Engineering enrollment

YSU hopes to bolster enrollment by pumping money into advertising and marketing.

The idea seems to have worked for Kent State University.

They’ve increased advertising over the past three years by more than 60 percent. Enrollment followed suit, leaping from 27,266 in 2008 to 42,235 this fall: a 55 percent increase.

Students are dollar signs in a down economy.

While getting the word out may fill some seats, YSU must examine historical enrollment trends to plan accordingly, something it failed to do this fall as it missed the enrollment mark and left a $7 million deficit.

Since 1976, state enrollment has climbed 51 percent. In that same time, YSU has witnessed a net loss of roughly 700 students.

The difference is miniscule considering the ups and downs YSU experienced over the past 35 years.

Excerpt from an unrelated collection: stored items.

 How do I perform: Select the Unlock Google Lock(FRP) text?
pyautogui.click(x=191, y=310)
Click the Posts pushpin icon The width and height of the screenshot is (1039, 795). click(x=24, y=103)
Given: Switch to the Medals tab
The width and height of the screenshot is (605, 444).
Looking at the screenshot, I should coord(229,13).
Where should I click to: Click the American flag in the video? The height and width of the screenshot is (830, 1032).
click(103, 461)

However, while the state’s enrollment growth paints a steady upward slope, YSU’s historical enrollment is marred by drastic drops and unpredictable increases.

There is sense in the roller coaster enrollment trends.

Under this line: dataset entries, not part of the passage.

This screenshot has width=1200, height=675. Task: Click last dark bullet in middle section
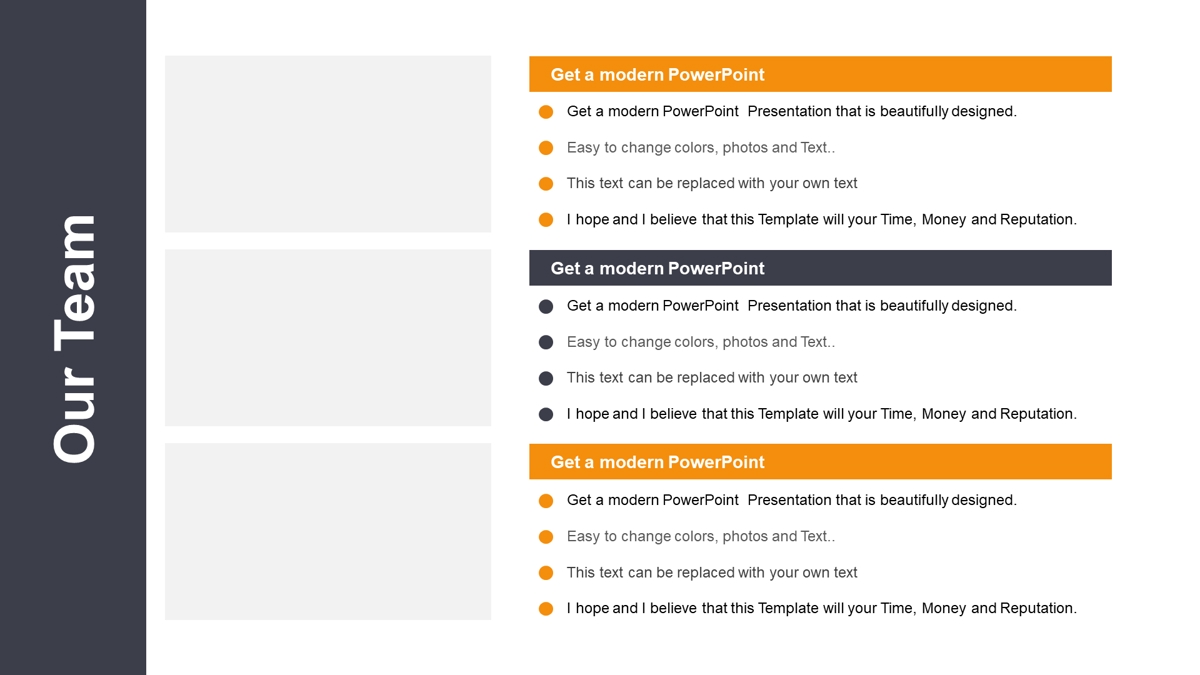546,414
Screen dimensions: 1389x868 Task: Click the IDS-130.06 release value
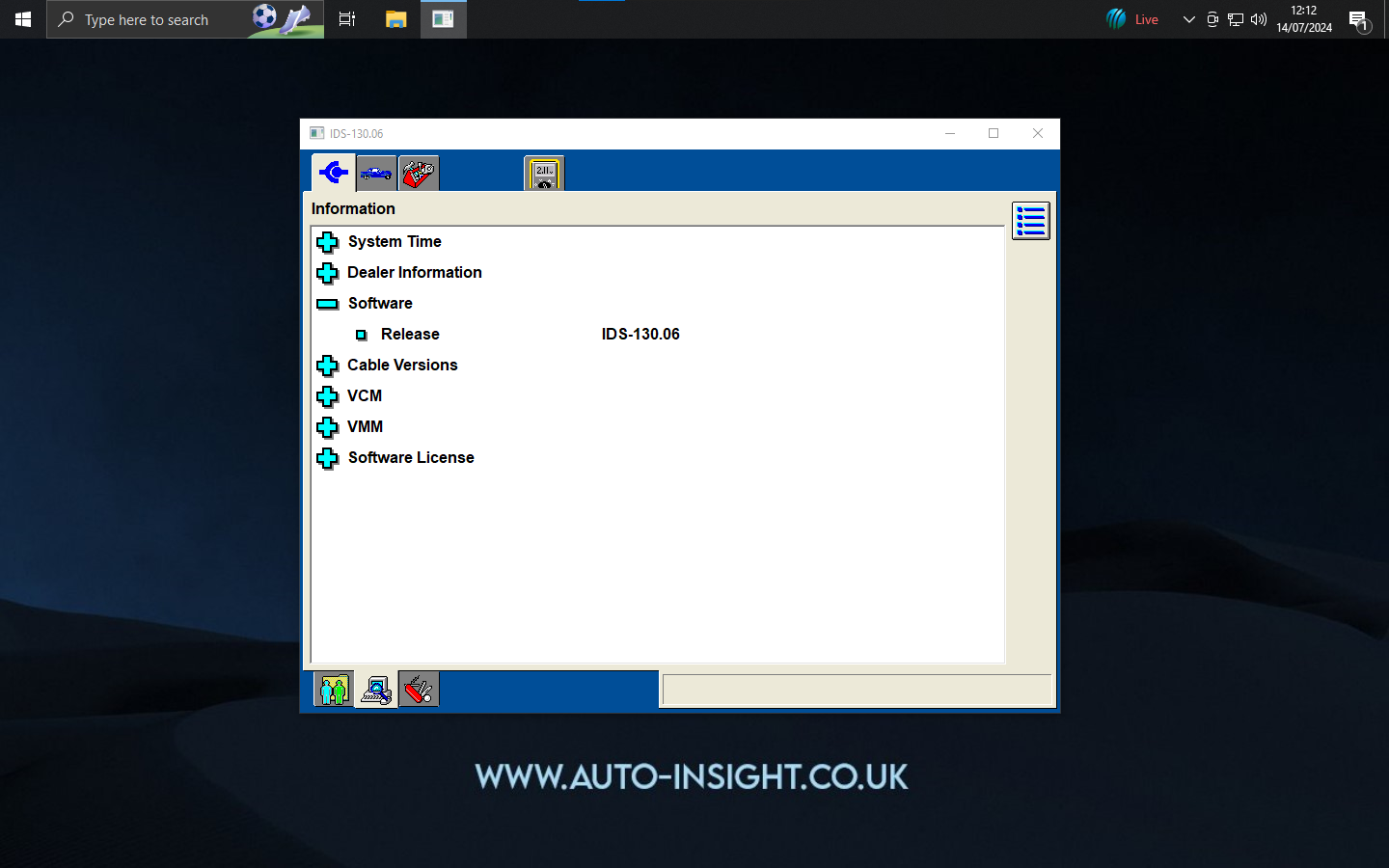coord(640,335)
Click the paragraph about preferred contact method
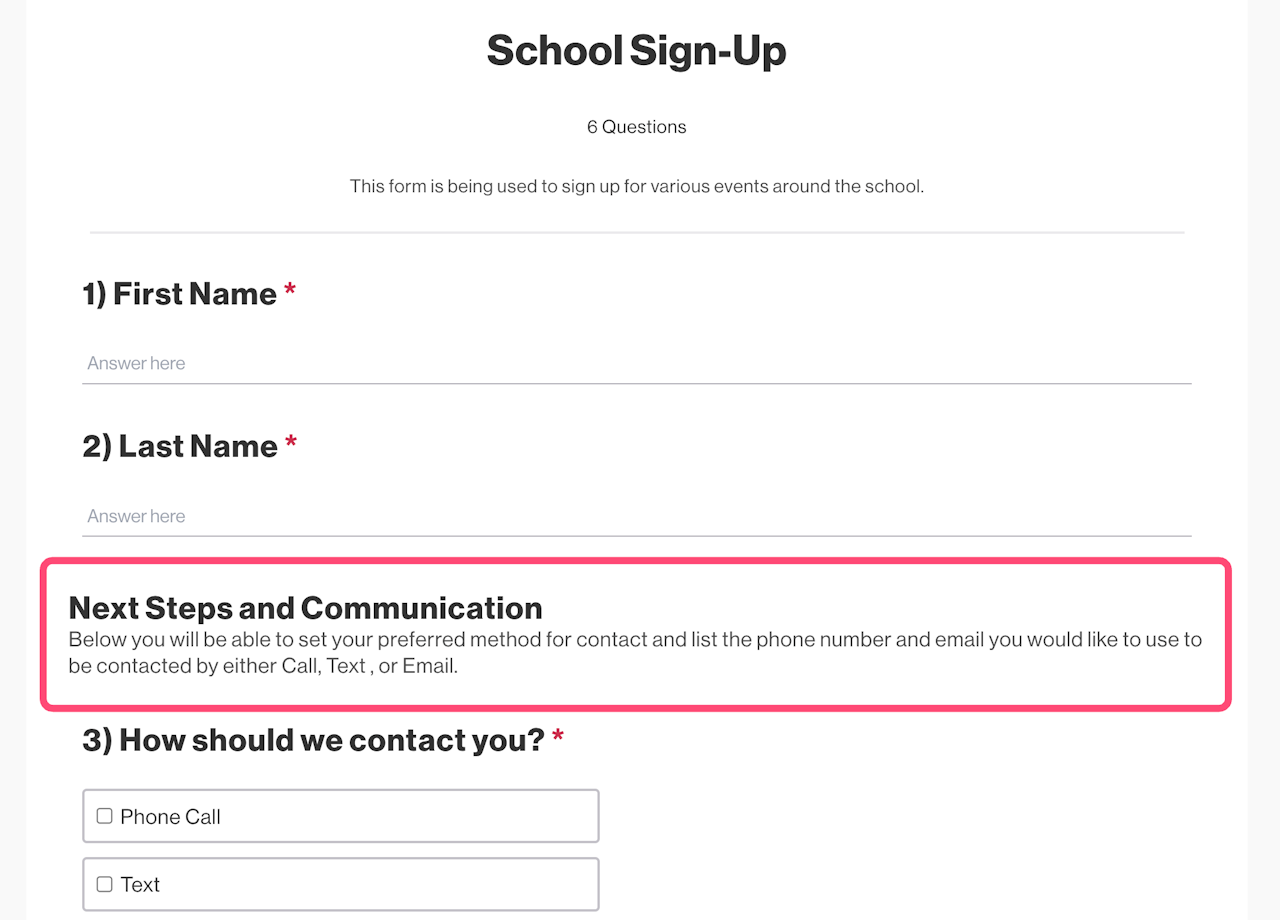Viewport: 1280px width, 920px height. click(634, 652)
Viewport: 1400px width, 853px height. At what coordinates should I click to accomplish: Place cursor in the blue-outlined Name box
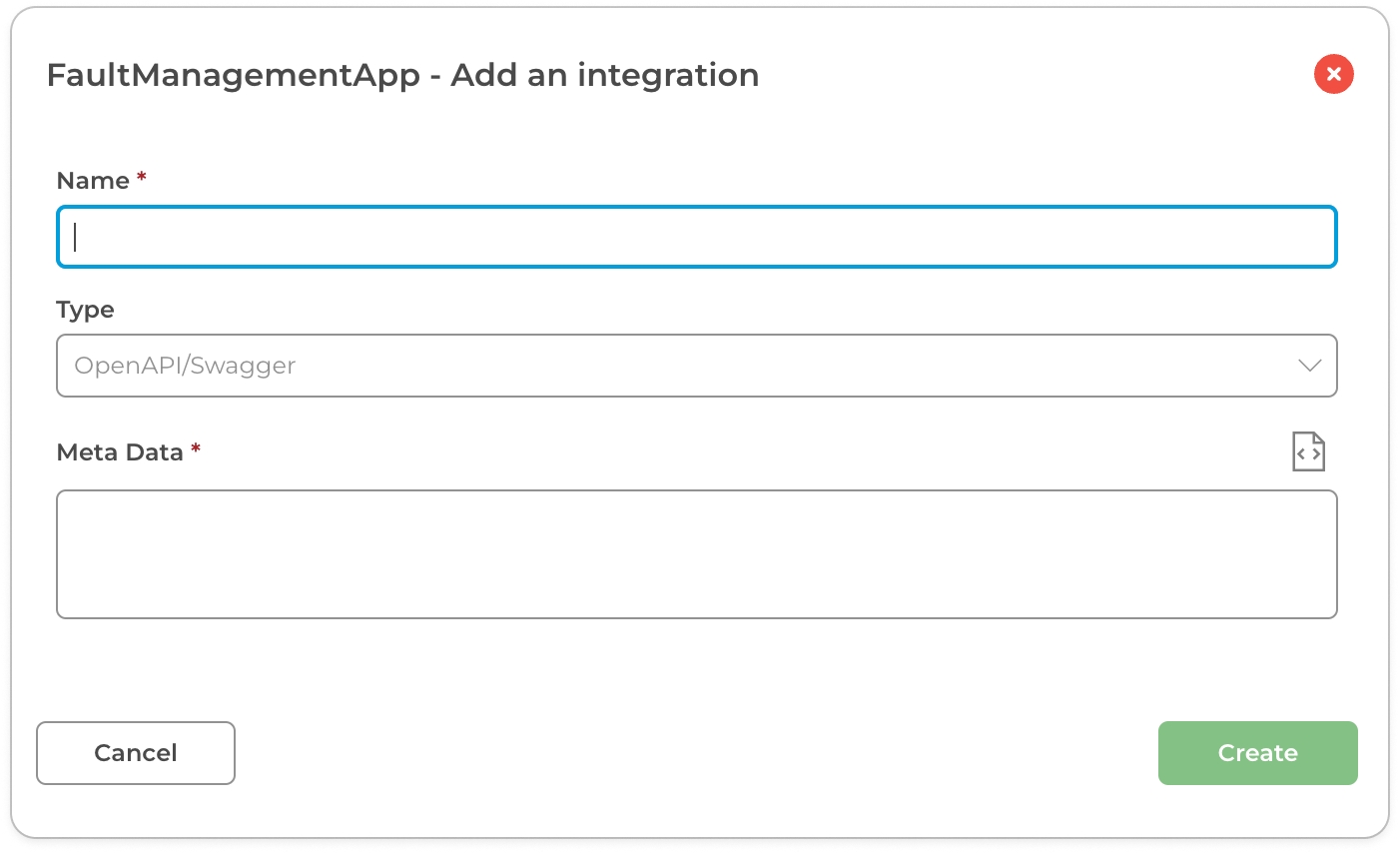[x=696, y=237]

Two years after Black Monday, the day Youngstown’s steel industry collapsed, marked a low point in YSU’s enrollment. The financial fallout that ravaged the community fed students to YSU.

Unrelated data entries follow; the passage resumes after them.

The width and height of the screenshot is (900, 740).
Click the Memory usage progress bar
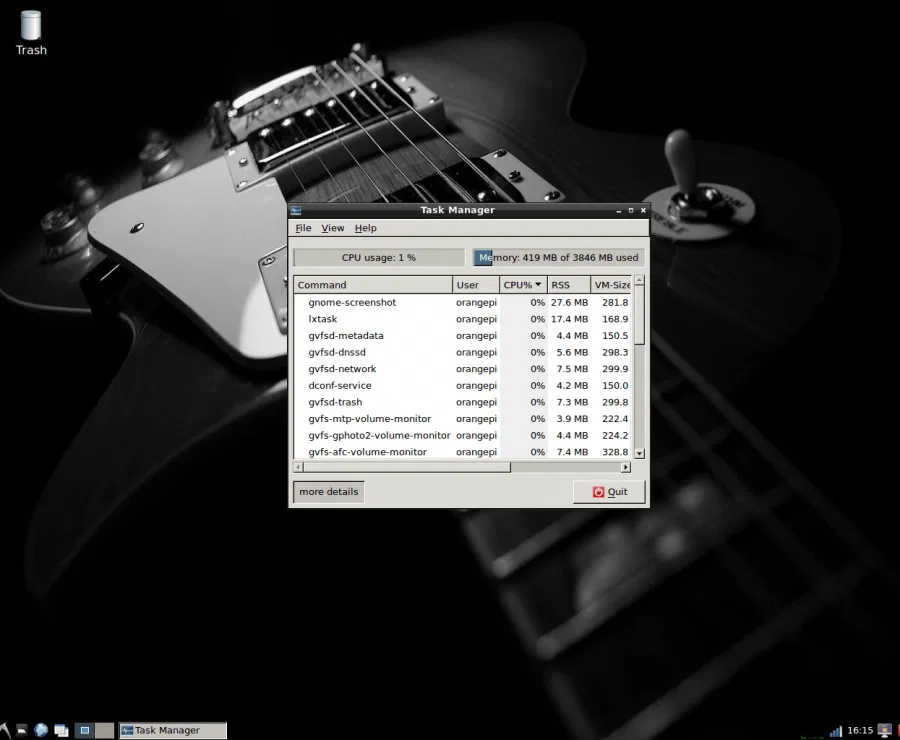click(x=558, y=258)
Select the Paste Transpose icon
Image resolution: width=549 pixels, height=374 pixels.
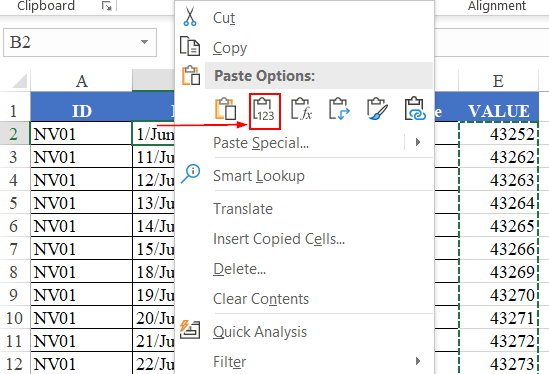(339, 109)
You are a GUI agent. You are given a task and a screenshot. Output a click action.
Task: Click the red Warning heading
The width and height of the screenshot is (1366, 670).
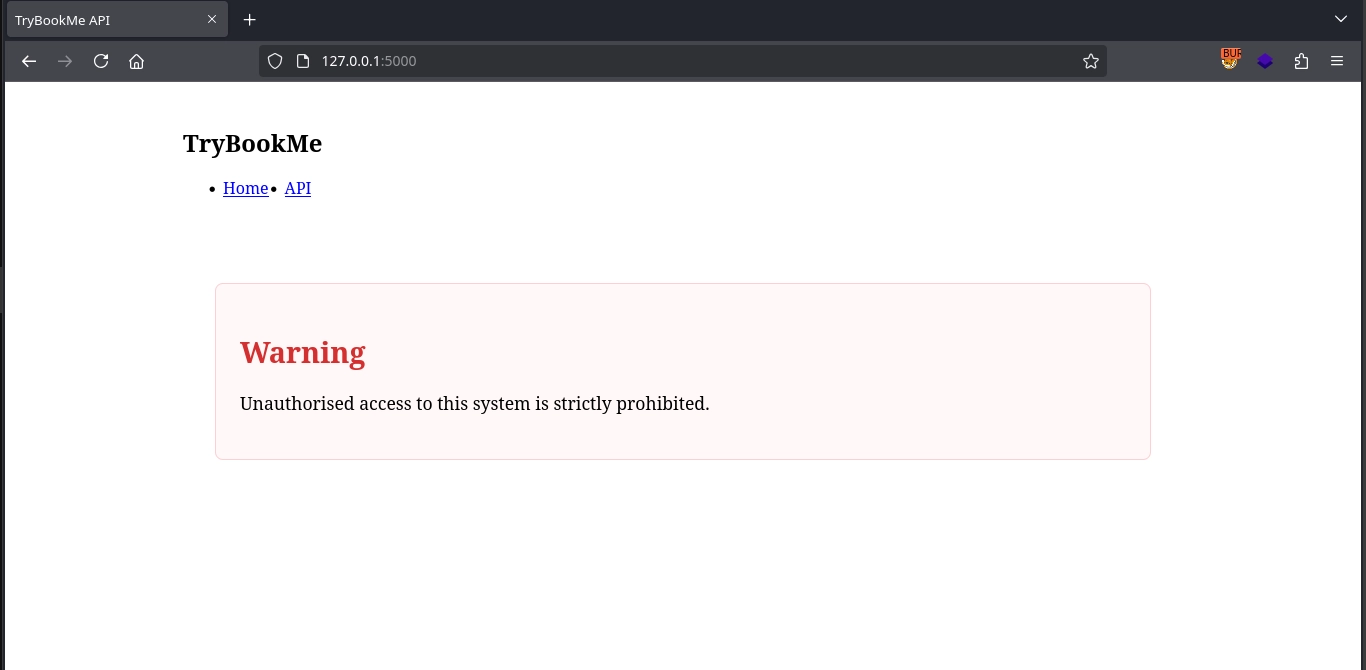303,352
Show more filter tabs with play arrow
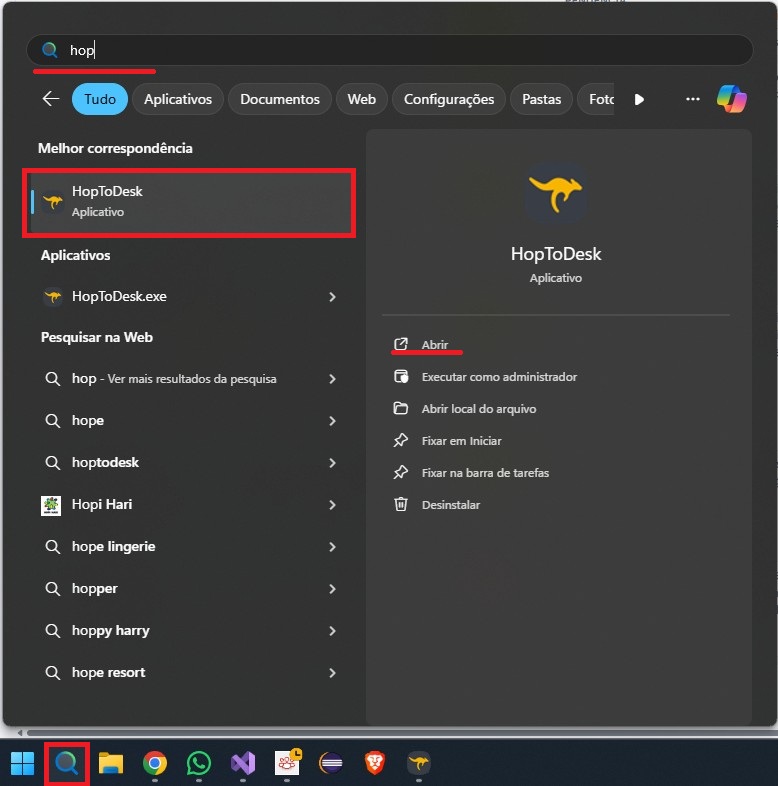Screen dimensions: 778x786 tap(639, 99)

The university enjoyed a sizable student body, hovering above 15,000 until an eight-month recession ending in 1991.

Numbers sagged, bottoming out at 11,787 in 2000, primed for the first of two recessions that would rejuvenate enrollment at universities across the state and the Mahoning Valley.

Enrollment rose alarmingly fast for the next 10 years: 22 percent at the state level and 29 percent at YSU.

The second recession, an 18-month economic downturn ending in June 2009, allowed YSU’s enrollment to plateau at more than 15,000 students for the first time in 20 years.

But sustaining that number, in light of the 4.5 percent enrollment drop over the last year, will not be afforded by stimulus money or rising unemployment.

More students than ever are attending college in Ohio. While jobs may be available for a locally undereducated workforce, enrolling students doesn’t necessarily equate to graduating students.

In the past 10 years, the national student loan debt has soared from $59.6 billion to a whopping $177.6 billion last year. State funding for YSU folded in half.

We need to get the students here, affordably.

Then, perhaps more important than enrollment, we need to graduate qualified employees while the surrounding community fosters a diversified economy that can meet the needs of tomorrow.